Document extract >>
--- START ---

01 April, 2022
When a couple enters into marriage, they are full of hope for the future.
On occasions, marriages run out of life, but in most circumstances, the divorce is a shock and an upsetting process for one spouse or the other. Something that was intended to be forever is suddenly brought to an end and it's very easy for emotions to take over. It is often impossible for spouses to see things objectively and family and friends often take the side of each respective spouse. This leads to significant tension and often a lengthy and expensive divorce procedure. Where possible, there are certain things that you can do to perhaps help ease the process.
There are only a lucky few that describe divorce as simple and easy, but all can help themselves through this process.
Try not to blame. If the marriage has broken down irretrievably, there is no point in overthinking blame. The new divorce rules that come into effect on 6 April 2022 are to assist parties to follow this approach. For years, a spouse has had to blame the other spouse for unreasonable behaviour or, commonly, adultery. However, being able to proceed with a divorce citing "no fault" will hopefully set up the divorce process to be far more collaborative, rather than contentious.
Keep talking. Legal fees mount up very quickly, but there are alternatives. If you don't feel able to talk between yourselves, see if you have friends or family that are willing to assist. They must be able to take an objective approach and guide you. If that is not possible, then there are mediation services that provide a neutral facility outside of court and this allows you to keep control of your discussions and allows you to keep talking.
They can guide your conversations and they can assist in navigating some of the more complicated points.
What do you have? It's really important to know what assets and debts you have. This may seem simple but quite often one spouse takes charge of one aspect of the marriage and the other takes charge of another. Simple things such as outgoings like gas, electricity and water are unknown to one spouse. For this reason, it is important to sit down and consider what you have.

--- END ---

Directions >>
Continue the article on handling a divorce above, starting after its final sentence.

Source data >>
--- START ---

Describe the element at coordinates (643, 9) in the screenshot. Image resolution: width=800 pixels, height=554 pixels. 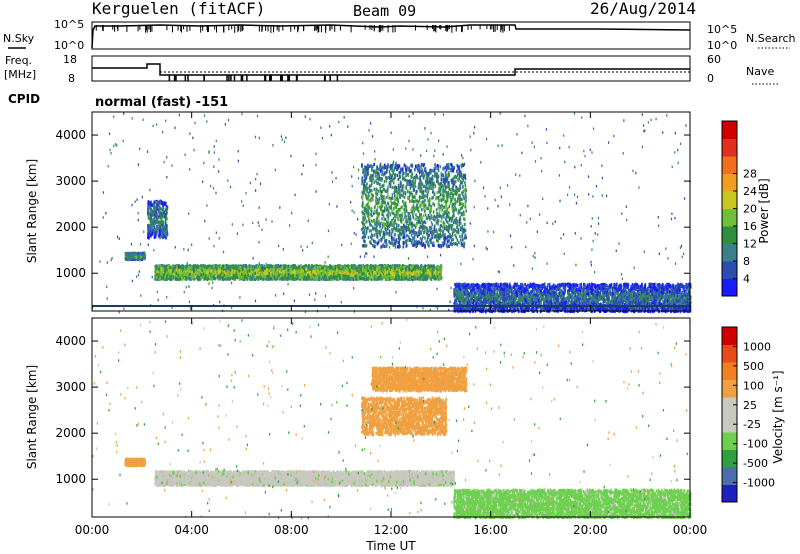
I see `date-title: 26/Aug/2014` at that location.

--- END ---

Output of the exercise >>
What assets do you have, what debts do you have, do you have any pensions? It's also important to consider what your income and outgoings are. This will help you make decisions for the future.
There may need to be difficult decisions of downsizing and if that is the case, you can have constructive conversations when you are fully prepared with all the facts and figures. The process could be quite enlightening and open up doors that you hadn't considered.
What's important to you? This may seem like an obvious question and it may seem like the answer is clear.
However, it's important to take an objective approach and think hard as to what is important to you. If you know your parameters, it's far easier to negotiate. For example, it may be easy to hold on emotionally to the matrimonial home.
However, that links in with emotions and memories. New memories can be made. Do consider is it an emotional decision to want to keep the home or is it a practical decision? Always consider the practical perspective first.
Look after you and your family. When going through a divorce you must look after yourself. Make sure you have a good support network and also make sure that you feel strong enough to look after any children of the family. If you don't feel strong the children will pick up on this and they are also grieving the end of your marriage. With bitter divorces, it's easy for children to get in the middle. If the divorce can be approached more constructively and positively, the children will feel more secure and it may help ease some of the pain for you.
Be advised. It's very easy to consider doing things yourself. The courts have got an online portal and you may consider it the easy option to do that. Please do remember that at the very least a one-off consultation with a solicitor may well be helpful and provide you with options that you hadn't considered. It is always best to be equipped with information to help you make difficult decisions.
Solicitors don't have to be expensive. If they are utilised for their skills and not to fight every battle, it can be a very helpful tool to have.
For more information contact Rubina Vohra in our Family/Divorce department via email or phone on 01254 580 000. Alternatively send any question through to Forbes Solicitors via our online Contact Form.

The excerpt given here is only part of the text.